と、固定してあるはずの本棚が浮かび上がった。金属製の床固定具がはずれている。中の本が暴れている。ゆっくりと、本棚がライドラックの方へと近づいた。
「危ない!」
アリサが壁を蹴り、その間に割って入った。そのときの彼女は、ライドラックが危ないと、ただそれだけの思考しかなかった。重力下ならば、アリサの持ち前の腕力で、大きな本棚だって押さえられたかも知れない。
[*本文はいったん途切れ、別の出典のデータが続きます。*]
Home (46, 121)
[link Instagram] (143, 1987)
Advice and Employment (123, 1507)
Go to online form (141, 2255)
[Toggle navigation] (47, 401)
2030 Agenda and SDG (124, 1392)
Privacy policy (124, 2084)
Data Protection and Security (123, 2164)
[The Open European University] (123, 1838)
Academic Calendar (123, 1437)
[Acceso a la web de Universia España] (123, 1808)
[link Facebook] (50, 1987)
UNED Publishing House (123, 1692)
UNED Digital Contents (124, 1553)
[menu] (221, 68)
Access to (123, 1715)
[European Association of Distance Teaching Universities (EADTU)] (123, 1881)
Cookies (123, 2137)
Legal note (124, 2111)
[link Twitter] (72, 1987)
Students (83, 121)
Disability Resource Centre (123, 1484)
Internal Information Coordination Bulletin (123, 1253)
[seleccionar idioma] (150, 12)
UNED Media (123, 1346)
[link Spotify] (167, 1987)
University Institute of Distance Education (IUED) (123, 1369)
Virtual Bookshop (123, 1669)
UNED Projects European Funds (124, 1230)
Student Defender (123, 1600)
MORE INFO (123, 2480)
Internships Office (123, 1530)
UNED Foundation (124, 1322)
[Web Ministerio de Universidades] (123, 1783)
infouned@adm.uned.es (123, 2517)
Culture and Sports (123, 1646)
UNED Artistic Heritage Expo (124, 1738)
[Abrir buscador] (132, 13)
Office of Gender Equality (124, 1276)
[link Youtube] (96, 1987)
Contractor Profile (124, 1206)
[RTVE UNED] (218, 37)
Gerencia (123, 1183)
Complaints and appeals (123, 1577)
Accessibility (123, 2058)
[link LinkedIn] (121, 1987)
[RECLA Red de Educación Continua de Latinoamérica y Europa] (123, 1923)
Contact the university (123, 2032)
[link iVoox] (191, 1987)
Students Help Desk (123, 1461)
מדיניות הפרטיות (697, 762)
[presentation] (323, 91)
彼女の最大の誤算は、宇宙空間での作用反作用だった。
ごぉん!
「ぐぁ!」
勢いのついた彼女は、真っ直ぐに本棚に額をぶつけた。アリサは運動をしていた関係で、成人男性を数人担げるほどに力が強い。そんな彼女が、緊急事態だと、体中をバネにして本棚にぶつかったのだ。衝撃は想像を絶する物で、危険度も跳ね上がる。
本棚のガラスが割れる。ライドラックの叫び声が聞こえる。アリサの意識は、暗黒の中へ転がり落ちる。
『あ、ら…?』
意識を失う前、アリサの中にいた誰か…大事な、大切な誰かが、どこかへ行った気がした。